═════ DATASET RECORDS

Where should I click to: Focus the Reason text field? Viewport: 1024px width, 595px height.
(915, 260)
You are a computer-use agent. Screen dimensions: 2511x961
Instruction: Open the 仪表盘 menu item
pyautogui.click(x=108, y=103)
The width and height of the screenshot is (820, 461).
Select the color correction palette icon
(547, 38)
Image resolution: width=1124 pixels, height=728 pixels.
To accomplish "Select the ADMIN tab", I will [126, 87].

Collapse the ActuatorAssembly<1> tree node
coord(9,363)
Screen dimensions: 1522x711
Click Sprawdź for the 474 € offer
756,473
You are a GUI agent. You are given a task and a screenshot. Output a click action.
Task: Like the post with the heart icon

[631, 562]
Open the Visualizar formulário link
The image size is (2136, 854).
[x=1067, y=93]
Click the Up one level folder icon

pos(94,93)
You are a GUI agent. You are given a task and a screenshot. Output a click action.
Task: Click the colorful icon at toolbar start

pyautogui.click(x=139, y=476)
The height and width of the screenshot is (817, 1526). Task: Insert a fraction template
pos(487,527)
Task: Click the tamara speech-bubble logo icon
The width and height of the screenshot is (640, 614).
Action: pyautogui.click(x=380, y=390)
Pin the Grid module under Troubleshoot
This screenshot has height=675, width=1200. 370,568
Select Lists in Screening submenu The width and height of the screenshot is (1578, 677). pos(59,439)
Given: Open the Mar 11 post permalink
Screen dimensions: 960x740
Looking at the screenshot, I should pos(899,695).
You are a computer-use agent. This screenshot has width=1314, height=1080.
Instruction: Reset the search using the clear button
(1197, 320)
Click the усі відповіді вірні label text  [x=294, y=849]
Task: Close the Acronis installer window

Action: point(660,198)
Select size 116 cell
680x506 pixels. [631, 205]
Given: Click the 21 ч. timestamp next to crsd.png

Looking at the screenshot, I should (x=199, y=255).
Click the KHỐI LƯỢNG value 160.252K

══════════

EXERCISE DETAILS » Copy the material above exactly. Include every line.

OUTPUT FOR THIS TASK »
Where should I click to: Focus the Reason text field? Viewport: 1024px width, 595px height.
(915, 260)
You are a computer-use agent. Screen dimensions: 2511x961
Instruction: Open the 仪表盘 menu item
pyautogui.click(x=108, y=103)
The width and height of the screenshot is (820, 461).
Select the color correction palette icon
(547, 38)
Image resolution: width=1124 pixels, height=728 pixels.
To accomplish "Select the ADMIN tab", I will [126, 87].

Collapse the ActuatorAssembly<1> tree node
coord(9,363)
Screen dimensions: 1522x711
Click Sprawdź for the 474 € offer
756,473
You are a GUI agent. You are given a task and a screenshot. Output a click action.
Task: Like the post with the heart icon

[631, 562]
Open the Visualizar formulário link
The image size is (2136, 854).
[x=1067, y=93]
Click the Up one level folder icon

pos(94,93)
You are a GUI agent. You are given a task and a screenshot. Output a click action.
Task: Click the colorful icon at toolbar start

pyautogui.click(x=139, y=476)
The height and width of the screenshot is (817, 1526). Task: Insert a fraction template
pos(487,527)
Task: Click the tamara speech-bubble logo icon
The width and height of the screenshot is (640, 614).
Action: pyautogui.click(x=380, y=390)
Pin the Grid module under Troubleshoot
This screenshot has height=675, width=1200. 370,568
Select Lists in Screening submenu The width and height of the screenshot is (1578, 677). pos(59,439)
Given: Open the Mar 11 post permalink
Screen dimensions: 960x740
Looking at the screenshot, I should pos(899,695).
You are a computer-use agent. This screenshot has width=1314, height=1080.
Instruction: Reset the search using the clear button
(1197, 320)
Click the усі відповіді вірні label text  [x=294, y=849]
Task: Close the Acronis installer window

Action: point(660,198)
Select size 116 cell
680x506 pixels. [631, 205]
Given: Click the 21 ч. timestamp next to crsd.png

Looking at the screenshot, I should (x=199, y=255).
Click the KHỐI LƯỢNG value 160.252K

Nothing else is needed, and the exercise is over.